== Data records
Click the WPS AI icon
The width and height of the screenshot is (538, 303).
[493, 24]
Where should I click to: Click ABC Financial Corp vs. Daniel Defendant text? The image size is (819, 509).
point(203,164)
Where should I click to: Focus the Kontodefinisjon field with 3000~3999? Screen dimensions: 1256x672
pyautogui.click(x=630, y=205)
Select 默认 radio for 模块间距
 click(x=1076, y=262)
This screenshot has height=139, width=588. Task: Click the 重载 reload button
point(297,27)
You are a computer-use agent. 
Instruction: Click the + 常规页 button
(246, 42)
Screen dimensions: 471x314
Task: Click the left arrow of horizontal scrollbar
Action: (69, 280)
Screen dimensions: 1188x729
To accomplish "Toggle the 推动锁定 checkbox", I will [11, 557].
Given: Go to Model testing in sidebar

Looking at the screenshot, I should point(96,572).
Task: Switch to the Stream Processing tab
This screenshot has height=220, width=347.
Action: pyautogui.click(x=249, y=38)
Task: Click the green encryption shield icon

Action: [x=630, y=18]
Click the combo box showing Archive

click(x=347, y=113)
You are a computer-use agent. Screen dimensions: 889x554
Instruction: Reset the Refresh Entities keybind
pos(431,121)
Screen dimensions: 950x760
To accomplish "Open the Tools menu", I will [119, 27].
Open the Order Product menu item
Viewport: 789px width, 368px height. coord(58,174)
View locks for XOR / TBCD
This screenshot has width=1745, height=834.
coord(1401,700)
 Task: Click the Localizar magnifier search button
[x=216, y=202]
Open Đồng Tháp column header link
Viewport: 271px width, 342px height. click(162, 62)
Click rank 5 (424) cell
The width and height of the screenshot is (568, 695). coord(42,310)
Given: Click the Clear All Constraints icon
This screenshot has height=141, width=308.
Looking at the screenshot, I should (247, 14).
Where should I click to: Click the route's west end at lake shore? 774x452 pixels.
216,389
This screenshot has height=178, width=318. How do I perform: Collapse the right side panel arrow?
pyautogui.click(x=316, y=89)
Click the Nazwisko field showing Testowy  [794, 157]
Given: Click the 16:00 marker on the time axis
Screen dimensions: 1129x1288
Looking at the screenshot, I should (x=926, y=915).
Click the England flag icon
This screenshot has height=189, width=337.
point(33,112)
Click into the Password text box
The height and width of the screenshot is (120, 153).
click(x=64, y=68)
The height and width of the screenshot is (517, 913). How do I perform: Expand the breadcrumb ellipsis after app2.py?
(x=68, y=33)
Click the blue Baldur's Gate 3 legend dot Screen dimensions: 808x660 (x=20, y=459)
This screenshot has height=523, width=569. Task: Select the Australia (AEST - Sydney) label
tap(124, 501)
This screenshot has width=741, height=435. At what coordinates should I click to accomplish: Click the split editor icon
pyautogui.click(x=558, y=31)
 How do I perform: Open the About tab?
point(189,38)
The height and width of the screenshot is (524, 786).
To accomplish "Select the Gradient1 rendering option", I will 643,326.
====
How to complete this task
Could you restate word for word the lines above from the one containing "This screenshot has height=178, width=318." through the one containing "Click the blue", both included, and nothing else?

Result of the exercise
This screenshot has height=178, width=318. How do I perform: Collapse the right side panel arrow?
pyautogui.click(x=316, y=89)
Click the Nazwisko field showing Testowy  [794, 157]
Given: Click the 16:00 marker on the time axis
Screen dimensions: 1129x1288
Looking at the screenshot, I should (x=926, y=915).
Click the England flag icon
This screenshot has height=189, width=337.
point(33,112)
Click into the Password text box
The height and width of the screenshot is (120, 153).
click(x=64, y=68)
The height and width of the screenshot is (517, 913). How do I perform: Expand the breadcrumb ellipsis after app2.py?
(x=68, y=33)
Click the blue Baldur's Gate 3 legend dot Screen dimensions: 808x660 (x=20, y=459)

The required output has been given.